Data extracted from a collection
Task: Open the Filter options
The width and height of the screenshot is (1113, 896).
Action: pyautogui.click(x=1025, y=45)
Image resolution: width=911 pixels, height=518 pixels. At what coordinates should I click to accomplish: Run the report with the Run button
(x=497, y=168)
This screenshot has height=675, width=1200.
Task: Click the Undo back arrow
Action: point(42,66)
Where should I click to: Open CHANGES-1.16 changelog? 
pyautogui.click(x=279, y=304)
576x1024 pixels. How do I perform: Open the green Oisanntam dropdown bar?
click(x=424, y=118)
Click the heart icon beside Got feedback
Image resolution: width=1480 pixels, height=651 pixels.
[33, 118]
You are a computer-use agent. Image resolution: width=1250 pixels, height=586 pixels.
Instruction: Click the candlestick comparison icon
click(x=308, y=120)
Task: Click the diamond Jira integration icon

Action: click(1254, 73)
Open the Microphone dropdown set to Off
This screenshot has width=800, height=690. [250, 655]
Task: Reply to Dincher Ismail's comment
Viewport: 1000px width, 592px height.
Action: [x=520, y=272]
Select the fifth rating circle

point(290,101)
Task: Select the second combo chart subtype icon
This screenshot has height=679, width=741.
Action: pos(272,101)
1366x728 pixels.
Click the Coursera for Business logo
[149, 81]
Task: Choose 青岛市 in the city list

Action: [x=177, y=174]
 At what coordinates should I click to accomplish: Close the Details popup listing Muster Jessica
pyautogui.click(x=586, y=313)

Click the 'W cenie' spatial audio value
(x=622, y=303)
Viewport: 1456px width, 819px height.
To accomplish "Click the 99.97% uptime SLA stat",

[Activity]
The response must be an exact reproduction of all the entries.

[Task response]
Task: Open the Filter options
The width and height of the screenshot is (1113, 896).
Action: pyautogui.click(x=1025, y=45)
Image resolution: width=911 pixels, height=518 pixels. At what coordinates should I click to accomplish: Run the report with the Run button
(x=497, y=168)
This screenshot has height=675, width=1200.
Task: Click the Undo back arrow
Action: point(42,66)
Where should I click to: Open CHANGES-1.16 changelog? 
pyautogui.click(x=279, y=304)
576x1024 pixels. How do I perform: Open the green Oisanntam dropdown bar?
click(x=424, y=118)
Click the heart icon beside Got feedback
Image resolution: width=1480 pixels, height=651 pixels.
[33, 118]
You are a computer-use agent. Image resolution: width=1250 pixels, height=586 pixels.
Instruction: Click the candlestick comparison icon
click(x=308, y=120)
Task: Click the diamond Jira integration icon

Action: click(1254, 73)
Open the Microphone dropdown set to Off
This screenshot has width=800, height=690. [250, 655]
Task: Reply to Dincher Ismail's comment
Viewport: 1000px width, 592px height.
Action: [x=520, y=272]
Select the fifth rating circle

point(290,101)
Task: Select the second combo chart subtype icon
This screenshot has height=679, width=741.
Action: pos(272,101)
1366x728 pixels.
Click the Coursera for Business logo
[149, 81]
Task: Choose 青岛市 in the city list

Action: [x=177, y=174]
 At what coordinates should I click to accomplish: Close the Details popup listing Muster Jessica
pyautogui.click(x=586, y=313)

Click the 'W cenie' spatial audio value
(x=622, y=303)
Viewport: 1456px width, 819px height.
To accomplish "Click the 99.97% uptime SLA stat",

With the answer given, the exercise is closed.